The trip was laden with both symbolism and substance. Symbolically, Moon was keen to emphasize it as a sign of the importance of Southeast Asia in South Korea’s foreign policy, emphasizing that with the trip, he had effectively fulfilled his pledge to visit all the ten members of the Association of Southeast Asian Nations (ASEAN) during his administration earlier than scheduled. Substantively, each of the legs of the trip saw a mixed focus on announcing new deliverables and highlighting ongoing cooperation, laying the groundwork for the two aforementioned events in late November: the ASEAN-ROK Commemorative Summit and the Mekong-Korea Summit in Busan (the inclusion of Thailand, for instance, was additionally significant in that the country holds ASEAN’s annually rotating chairmanship for 2019).

Each of the legs of the trip warrant attention on their own terms – Moon and his administration emphasized various aspects of relations in a calibrated fashion including historical and cultural links, the role of Southeast Asian states in the management of inter-Korean relations, and new initiatives such as the groundbreaking ceremony for the Korea-Myanmar Industrial Complex.

But in terms of South Korea’s wider approach to the Mekong and Southeast Asia more generally, of particular note was Moon’s unveiling in Laos of what was termed the “Republic of Korea-Mekong Vision” to promote common prosperity comprising of three prongs: sharing South Korea’s experiences in rural development and technological change; advancing sustainability in areas such as forest conservation and water resource development; and promoting peace by moving beyond economic cooperation and into other areas including people-to-people exchanges, culture, and tourism.

To be sure, the focus on the deliverables of the trip can overstate the opportunities in South Korea’s Mekong engagement and underestimate the challenges that remain for it. While the Moon administration deserves credit for recognizing that the Mekong remains an important subregion to engage as part of a wider approach to Southeast Asia, South Korean officials also understand that the operating environment has also gotten more contested over the past few years due to a confluence of developments, including China’s rising influence and concerning governance challenges in some mainland Southeast Asian countries.

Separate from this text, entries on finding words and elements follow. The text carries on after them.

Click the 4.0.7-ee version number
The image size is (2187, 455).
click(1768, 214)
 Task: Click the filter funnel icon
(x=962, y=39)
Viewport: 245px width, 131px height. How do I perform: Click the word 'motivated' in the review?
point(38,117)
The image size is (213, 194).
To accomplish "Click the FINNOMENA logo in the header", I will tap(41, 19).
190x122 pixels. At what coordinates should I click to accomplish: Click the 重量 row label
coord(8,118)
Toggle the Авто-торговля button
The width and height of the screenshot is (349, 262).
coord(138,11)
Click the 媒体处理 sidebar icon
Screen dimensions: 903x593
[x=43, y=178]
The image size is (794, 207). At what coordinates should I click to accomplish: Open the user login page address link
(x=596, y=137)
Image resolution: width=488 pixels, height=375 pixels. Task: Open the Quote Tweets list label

Additionally, while Moon’s three-pronged ROK-Mekong vision does begin to flesh out South Korea’s approach to the Mekong subregion – he made particular reference to projects, be it an LNG import terminal in Vietnam or a smart city pilot in Malaysia –  there is still work left to do in more specific aspects, be it tying old and new projects to functional areas across countries or fleshing out the comparative advantages that Seoul brings to the table relative to other actors involved there such as Japan or Australia.

We will likely see more specifics disclosed in South Korea’s approach to the Mekong subregion in the lead up to the inaugural Mekong-Korea Summit and, thereafter, some of which may offer clearer answers to lingering questions about Seoul’s efforts. But Moon’s trip was an engagement that nonetheless highlighted his administration’s continued commitment to Southeast Asia in general and the Mekong more specifically even amid its other priorities both at home and abroad.